ケース4 「アベノミクスの労働政策 - 限定正社員制度のおハナシ」
現在、安倍首相は、「アベノミクス」「三本の矢」などと銘打って、経済政策を推し進めようとし、パフォーマンス的にではありますが、労働者の賃上げをするよう財界に要求しました。
(財界は及び腰どころか、何よりも雇用の確保と安定が最優先で「ベースアップ(ベア)実施の余地なし」と米倉会長が講演で強調する等、全く効果なし。)

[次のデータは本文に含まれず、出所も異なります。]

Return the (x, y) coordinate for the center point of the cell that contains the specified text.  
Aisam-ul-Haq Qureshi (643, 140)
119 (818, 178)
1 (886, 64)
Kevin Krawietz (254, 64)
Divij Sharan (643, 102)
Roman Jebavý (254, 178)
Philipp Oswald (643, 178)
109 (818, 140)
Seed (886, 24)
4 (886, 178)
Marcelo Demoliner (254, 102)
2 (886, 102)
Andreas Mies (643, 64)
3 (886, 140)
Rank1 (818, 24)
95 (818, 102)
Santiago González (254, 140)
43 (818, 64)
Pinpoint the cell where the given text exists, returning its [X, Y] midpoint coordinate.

その一方で、これまでの規制を緩める政策も議論されており、
(1)限定正社員制度の導入
(2)裁量労働制等の拡大
は特に問題です。
(1)の限定正社員とは、「職種や勤務地・勤務時間等を限定した正社員」で、これは、転勤できない女性労働者などに正社員登用の道を開くものと説明されていますが、実際には多くの大企業において、勤務地等を限定した正社員制度というものは既に存在してます。

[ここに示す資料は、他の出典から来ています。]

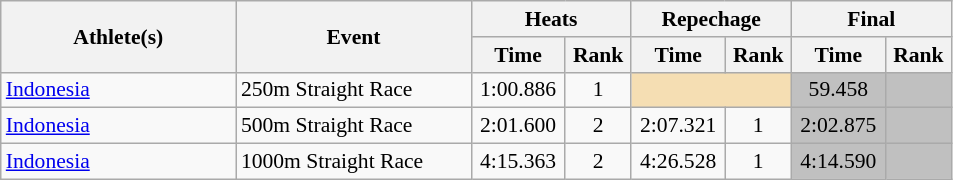
2:07.321 [678, 126]
2:02.875 [838, 126]
2:01.600 [518, 126]
4:26.528 [678, 162]
4:15.363 [518, 162]
1:00.886 [518, 90]
Repechage [711, 19]
59.458 [838, 90]
500m Straight Race [354, 126]
Final [871, 19]
4:14.590 [838, 162]
Event [354, 36]
Athlete(s) [118, 36]
Heats [551, 19]
250m Straight Race [354, 90]
1000m Straight Race [354, 162]
Pinpoint the cell where the given text exists, returning its (x, y) midpoint coordinate. 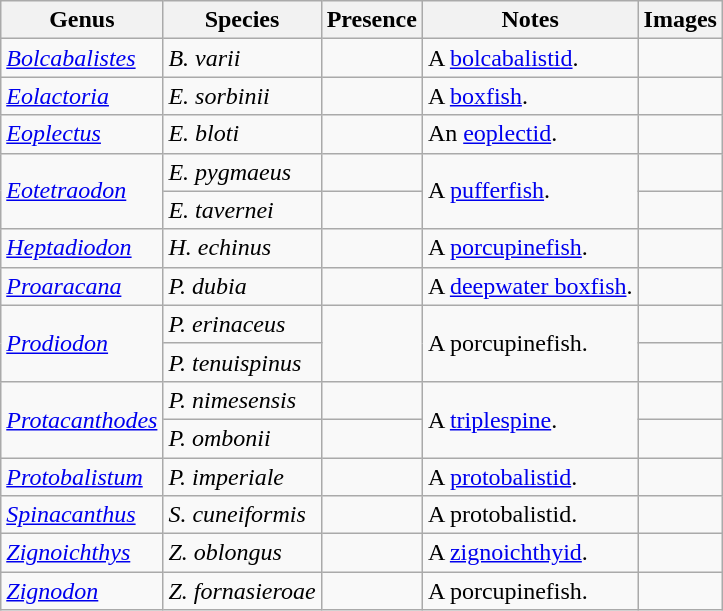
H. echinus (242, 248)
E. pygmaeus (242, 172)
P. erinaceus (242, 324)
Eolactoria (82, 96)
Eotetraodon (82, 191)
Bolcabalistes (82, 58)
P. nimesensis (242, 400)
A zignoichthyid. (530, 553)
Prodiodon (82, 343)
A boxfish. (530, 96)
P. ombonii (242, 438)
B. varii (242, 58)
Presence (372, 20)
P. tenuispinus (242, 362)
Zignoichthys (82, 553)
A deepwater boxfish. (530, 286)
Zignodon (82, 591)
A pufferfish. (530, 191)
Spinacanthus (82, 515)
A triplespine. (530, 419)
Z. fornasieroae (242, 591)
P. dubia (242, 286)
Protobalistum (82, 477)
E. bloti (242, 134)
An eoplectid. (530, 134)
Species (242, 20)
Notes (530, 20)
Heptadiodon (82, 248)
Images (680, 20)
A bolcabalistid. (530, 58)
Z. oblongus (242, 553)
Genus (82, 20)
E. sorbinii (242, 96)
P. imperiale (242, 477)
E. tavernei (242, 210)
S. cuneiformis (242, 515)
Protacanthodes (82, 419)
Proaracana (82, 286)
Eoplectus (82, 134)
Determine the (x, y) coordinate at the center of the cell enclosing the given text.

ではなぜ、わざわざ改めて法律で定める必要があるのでしょうか?
それは、現在経済政策として議論されている限定正社員制度の本質というのが、正社員の賃金を下げ、かつ正社員を『解雇しやすい』ものにするという、正社員登用の拡大どころか、現役正社員の将来の道をも閉ざしかねない制度を作るためだからなのです。
例えば、限定した勤務場所を会社の方針で閉鎖なりした場合には、閉鎖のみを理由にして当該労働者を解雇することができるようになり、企業(財界)にとっては、今まで以上に自分達に都合良く、人減らし&人件費削減ができる状況を簡単に作り出せるようになる訳です。
また財界は、将来的には、従来型の正社員が1割、限定正社員が8割、非正規社員が1割となる労働者バランスを目標に掲げていますが、非正規社員を減らして正社員登用を増やしたように見せかけて、実際には従来の正社員を、解雇しやすく、今までよりも賃金を抑えた「ほぼ非正規社員」ぽい正社員にして体裁を整えたいだけであり、財界は非正規雇用の問題解決を本気でやろうとは、これっぽっちも考えていない事は明白です。
また、残り1割となる従来型の正社員に対しても(2)の裁量労働制などの拡大により、残業代を払わずに、今まで以上に労働者をこき使う気マンマンといった企業側の思惑が見て取れて、非常にうんざりします。
「アベノミクス」の労働政策、これでは私たちの生活が良くなるはずはありませんね・・・。